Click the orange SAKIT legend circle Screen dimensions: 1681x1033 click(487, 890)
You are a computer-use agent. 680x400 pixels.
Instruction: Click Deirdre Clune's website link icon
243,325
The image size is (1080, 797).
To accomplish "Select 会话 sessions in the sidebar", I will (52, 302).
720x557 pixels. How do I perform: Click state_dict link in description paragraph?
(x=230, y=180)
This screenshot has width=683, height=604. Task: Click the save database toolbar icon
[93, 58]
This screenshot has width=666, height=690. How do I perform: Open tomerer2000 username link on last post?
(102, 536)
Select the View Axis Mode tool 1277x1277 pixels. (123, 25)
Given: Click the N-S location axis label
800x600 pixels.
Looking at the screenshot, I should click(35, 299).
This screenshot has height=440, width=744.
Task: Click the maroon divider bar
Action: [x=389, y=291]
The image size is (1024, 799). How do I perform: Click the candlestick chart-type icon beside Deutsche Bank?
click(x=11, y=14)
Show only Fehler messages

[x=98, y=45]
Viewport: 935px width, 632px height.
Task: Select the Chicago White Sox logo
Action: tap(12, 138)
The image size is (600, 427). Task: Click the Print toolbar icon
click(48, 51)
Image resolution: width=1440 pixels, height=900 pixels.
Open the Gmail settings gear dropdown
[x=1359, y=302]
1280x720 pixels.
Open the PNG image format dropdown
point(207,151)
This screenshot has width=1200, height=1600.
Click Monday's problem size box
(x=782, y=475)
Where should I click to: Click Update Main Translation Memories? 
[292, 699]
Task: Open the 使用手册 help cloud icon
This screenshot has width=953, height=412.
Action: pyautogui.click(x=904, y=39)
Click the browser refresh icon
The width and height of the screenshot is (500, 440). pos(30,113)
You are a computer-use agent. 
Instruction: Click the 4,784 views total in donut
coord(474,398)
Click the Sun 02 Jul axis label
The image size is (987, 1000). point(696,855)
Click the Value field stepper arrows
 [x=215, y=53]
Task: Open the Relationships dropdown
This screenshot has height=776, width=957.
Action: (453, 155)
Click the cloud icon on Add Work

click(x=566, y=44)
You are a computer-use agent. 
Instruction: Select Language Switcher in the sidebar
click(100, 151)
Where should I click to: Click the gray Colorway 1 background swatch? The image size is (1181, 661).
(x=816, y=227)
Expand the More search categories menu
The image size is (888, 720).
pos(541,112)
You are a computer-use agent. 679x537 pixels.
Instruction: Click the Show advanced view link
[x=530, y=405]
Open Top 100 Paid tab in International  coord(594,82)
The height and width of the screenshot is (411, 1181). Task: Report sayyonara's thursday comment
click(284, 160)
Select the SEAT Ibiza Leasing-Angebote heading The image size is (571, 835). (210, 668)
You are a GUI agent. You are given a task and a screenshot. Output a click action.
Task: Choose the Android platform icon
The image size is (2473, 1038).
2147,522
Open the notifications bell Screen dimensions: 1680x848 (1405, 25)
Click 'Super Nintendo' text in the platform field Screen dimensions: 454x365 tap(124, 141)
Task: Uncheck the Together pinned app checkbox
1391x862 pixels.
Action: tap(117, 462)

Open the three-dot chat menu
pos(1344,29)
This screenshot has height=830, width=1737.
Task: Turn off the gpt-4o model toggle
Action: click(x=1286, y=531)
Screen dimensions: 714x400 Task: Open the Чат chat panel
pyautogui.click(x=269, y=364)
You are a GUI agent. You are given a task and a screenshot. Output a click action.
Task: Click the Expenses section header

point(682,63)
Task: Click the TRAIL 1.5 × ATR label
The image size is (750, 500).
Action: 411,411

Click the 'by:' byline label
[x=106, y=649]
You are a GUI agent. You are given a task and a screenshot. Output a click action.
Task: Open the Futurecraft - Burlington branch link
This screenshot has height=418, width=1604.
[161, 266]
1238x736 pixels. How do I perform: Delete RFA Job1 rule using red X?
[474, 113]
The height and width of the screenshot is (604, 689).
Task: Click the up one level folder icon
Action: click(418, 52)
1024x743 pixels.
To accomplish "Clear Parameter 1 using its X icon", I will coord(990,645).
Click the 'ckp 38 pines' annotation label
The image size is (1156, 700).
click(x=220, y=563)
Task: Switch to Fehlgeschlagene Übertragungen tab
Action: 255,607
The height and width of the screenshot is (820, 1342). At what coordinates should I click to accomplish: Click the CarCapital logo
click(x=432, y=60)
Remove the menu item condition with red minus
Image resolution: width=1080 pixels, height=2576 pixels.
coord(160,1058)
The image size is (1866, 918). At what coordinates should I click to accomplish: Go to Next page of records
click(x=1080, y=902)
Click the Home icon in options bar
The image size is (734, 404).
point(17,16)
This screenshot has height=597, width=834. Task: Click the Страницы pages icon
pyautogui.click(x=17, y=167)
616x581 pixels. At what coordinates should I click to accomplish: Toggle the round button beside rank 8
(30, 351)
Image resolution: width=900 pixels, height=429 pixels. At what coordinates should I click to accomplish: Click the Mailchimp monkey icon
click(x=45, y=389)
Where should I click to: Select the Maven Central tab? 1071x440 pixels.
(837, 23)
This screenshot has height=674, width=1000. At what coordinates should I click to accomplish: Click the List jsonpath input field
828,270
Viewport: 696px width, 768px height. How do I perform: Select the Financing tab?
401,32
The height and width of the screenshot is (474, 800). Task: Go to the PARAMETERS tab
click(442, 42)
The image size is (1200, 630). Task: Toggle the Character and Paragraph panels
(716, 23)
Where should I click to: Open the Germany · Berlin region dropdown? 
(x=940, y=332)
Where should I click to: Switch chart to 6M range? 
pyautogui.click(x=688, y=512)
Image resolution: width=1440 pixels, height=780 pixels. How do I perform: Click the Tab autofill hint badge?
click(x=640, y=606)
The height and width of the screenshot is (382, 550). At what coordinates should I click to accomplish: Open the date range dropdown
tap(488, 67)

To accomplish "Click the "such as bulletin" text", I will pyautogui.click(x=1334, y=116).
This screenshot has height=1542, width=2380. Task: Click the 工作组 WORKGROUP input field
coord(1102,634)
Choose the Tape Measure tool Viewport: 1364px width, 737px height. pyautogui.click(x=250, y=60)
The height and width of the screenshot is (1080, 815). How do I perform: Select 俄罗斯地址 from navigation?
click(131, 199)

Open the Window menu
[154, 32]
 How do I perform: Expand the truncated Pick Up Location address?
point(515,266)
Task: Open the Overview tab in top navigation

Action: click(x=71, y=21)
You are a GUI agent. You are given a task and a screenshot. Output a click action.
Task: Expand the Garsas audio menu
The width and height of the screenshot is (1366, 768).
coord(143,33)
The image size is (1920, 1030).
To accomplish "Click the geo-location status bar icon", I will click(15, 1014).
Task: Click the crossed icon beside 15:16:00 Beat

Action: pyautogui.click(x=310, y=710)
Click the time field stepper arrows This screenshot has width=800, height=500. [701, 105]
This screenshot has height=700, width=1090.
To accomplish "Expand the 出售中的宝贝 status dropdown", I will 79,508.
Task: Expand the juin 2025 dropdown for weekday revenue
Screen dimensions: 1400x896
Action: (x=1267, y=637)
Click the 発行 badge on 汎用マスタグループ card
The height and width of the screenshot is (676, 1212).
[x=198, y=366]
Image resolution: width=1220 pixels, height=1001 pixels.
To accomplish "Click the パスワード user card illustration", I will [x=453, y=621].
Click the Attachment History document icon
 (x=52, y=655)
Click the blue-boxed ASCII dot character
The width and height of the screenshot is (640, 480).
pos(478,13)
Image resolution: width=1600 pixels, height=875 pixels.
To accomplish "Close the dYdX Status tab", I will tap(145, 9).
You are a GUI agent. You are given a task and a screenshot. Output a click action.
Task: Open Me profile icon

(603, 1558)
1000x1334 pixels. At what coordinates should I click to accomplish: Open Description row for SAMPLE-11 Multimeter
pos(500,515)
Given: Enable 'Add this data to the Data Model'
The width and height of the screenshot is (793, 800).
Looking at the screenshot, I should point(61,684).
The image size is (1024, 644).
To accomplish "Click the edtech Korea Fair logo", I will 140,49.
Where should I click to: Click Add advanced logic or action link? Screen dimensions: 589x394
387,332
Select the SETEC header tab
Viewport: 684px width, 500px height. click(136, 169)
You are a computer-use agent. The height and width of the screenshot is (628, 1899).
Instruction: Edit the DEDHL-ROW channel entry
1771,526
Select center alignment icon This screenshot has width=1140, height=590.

----

§ YOUR OBJECTIVE
Check the lines above for the word "platform" and give the number of lines where it appears, with no other text.

§ RESPONSE BOX
2